→ **DOCUMENTO DI PARTENZA**:
******************************

In questa fase lo spettacolo sembra rimanere in attesa, sospeso in una declinazione un po’ più convenzionale del gesto singolo e collettivo e, per così dire, schiacciato tra la prima parte e il finale.

 

Comincia a farsi notare il fondale creato con mega-sezioni di tubi da acquedotto o oleodotto, con un diametro che accoglie le diverse figurazioni dei danzatori: a croce, a testa in giù, a disegnare una diagonale, a gruppetto che richiama esplicitamente le scimmie dell’incipit di “2001, A Space Odissey”.

 

L’atto terzo riporta lo spettacolo sui livelli dell’inizio.

Kaskeline s’inventa l’improvvisa caduta, da un tubo, di liquido corrotto, un oleoso diluvio universale che ribalta le aspettative di rinnovate primavere e fa degli umani un unico indistinto grumo cromatico e materico, dove la volontà di abbozzare linee e direzioni (di senso o di danza) si perde nella melmosa incertezza di uno scivolamento continuo che è la nostra impotenza figlia di futuri nucleari, piogge chimiche, scioglimenti di ghiacciai.

******************************

→ **ESERCIZIO 1**: Puoi ricopiare dal testo sullo spettacolo il passo compreso tra "L’atto terzo riporta" e "scioglimenti di ghiacciai.", estremi inclusi?
→ **ESERCIZIO 2**: Come riscriveresti in un elenco puntato il paragrafo del testo sullo spettacolo che inizia con "Comincia a farsi notare il fondale", mantenendone i fatti principali?
→ **ESERCIZIO 3**:
Rispondi a queste domande sul testo sullo spettacolo:
(a) Tra quali due parti sembra schiacciato lo spettacolo nella fase descritta all'inizio?
(b) Quale atto riporta lo spettacolo sui livelli dell'inizio?
(c) Che cosa cade all'improvviso da un tubo nell'invenzione di Kaskeline?
Il materiale fornito non serve per svolgere questi esercizi.

→ **MATERIALE FORNITO**:
******************************

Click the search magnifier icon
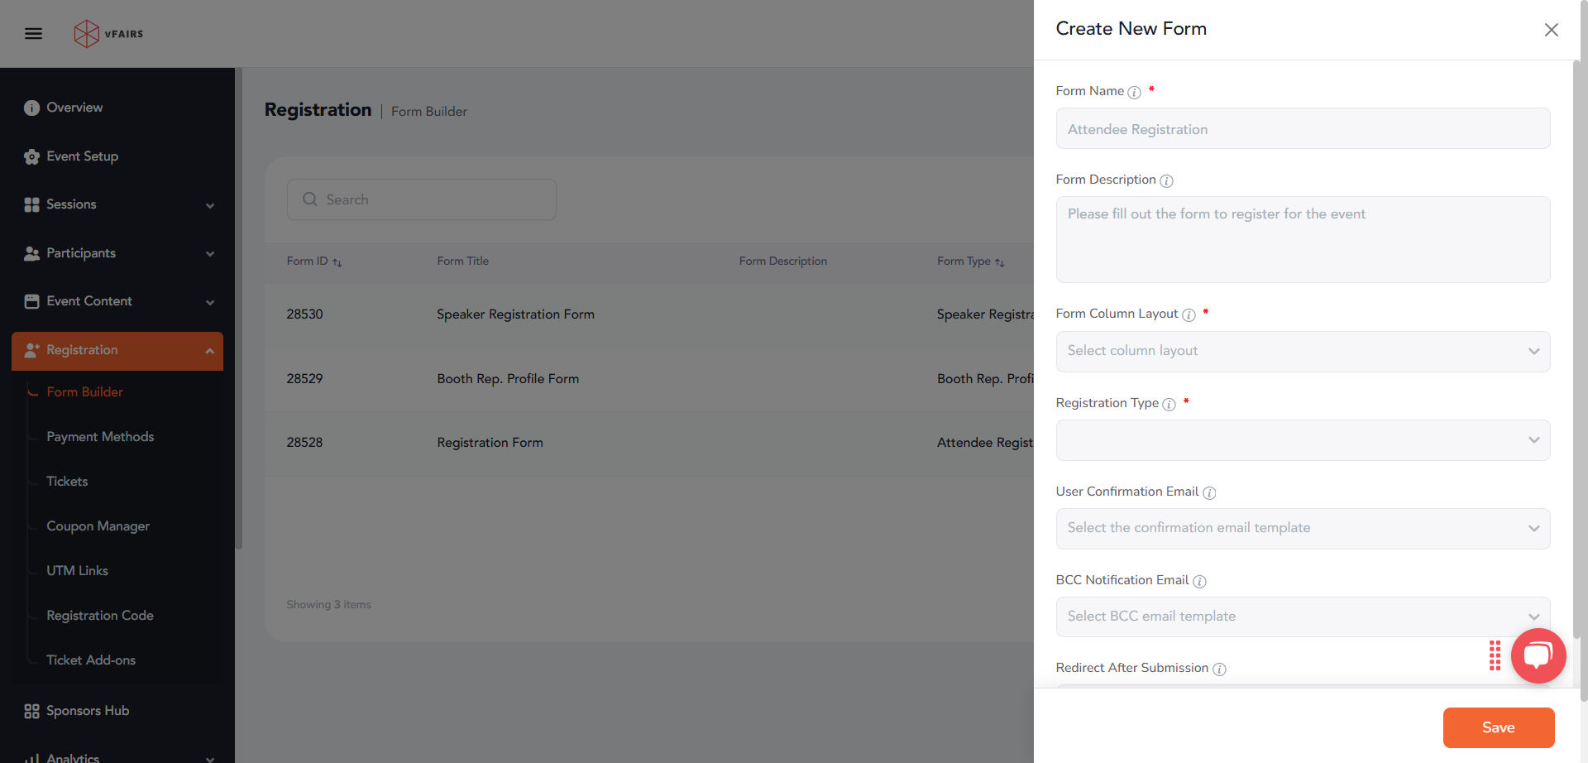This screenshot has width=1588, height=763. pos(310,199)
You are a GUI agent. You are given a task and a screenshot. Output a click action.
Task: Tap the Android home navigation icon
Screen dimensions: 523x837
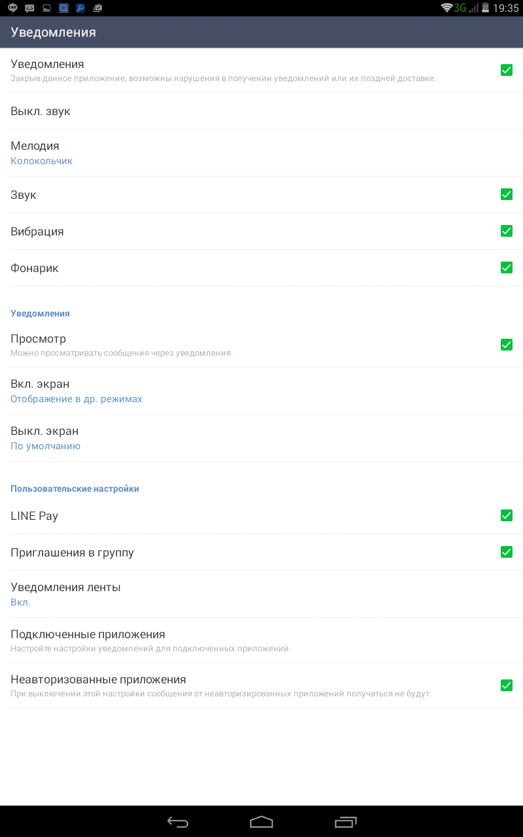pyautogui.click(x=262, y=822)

******************************

→ **SOLUZIONE SVOLTA 1**:
L’atto terzo riporta lo spettacolo sui livelli dell’inizio.

Kaskeline s’inventa l’improvvisa caduta, da un tubo, di liquido corrotto, un oleoso diluvio universale che ribalta le aspettative di rinnovate primavere e fa degli umani un unico indistinto grumo cromatico e materico, dove la volontà di abbozzare linee e direzioni (di senso o di danza) si perde nella melmosa incertezza di uno scivolamento continuo che è la nostra impotenza figlia di futuri nucleari, piogge chimiche, scioglimenti di ghiacciai.

→ **SOLUZIONE SVOLTA 2**:
- Il fondale è fatto di grandi sezioni di tubi da acquedotto o oleodotto.
- Il diametro dei tubi accoglie le diverse figurazioni dei danzatori.
- Le figurazioni sono a croce, a testa in giù, lungo una diagonale e in gruppetto.
- Il gruppetto richiama esplicitamente le scimmie dell'incipit di "2001, A Space Odissey".

→ **SOLUZIONE SVOLTA 3**:
(a) Tra la prima parte e il finale.
(b) L'atto terzo.
(c) Un liquido corrotto, un oleoso diluvio universale.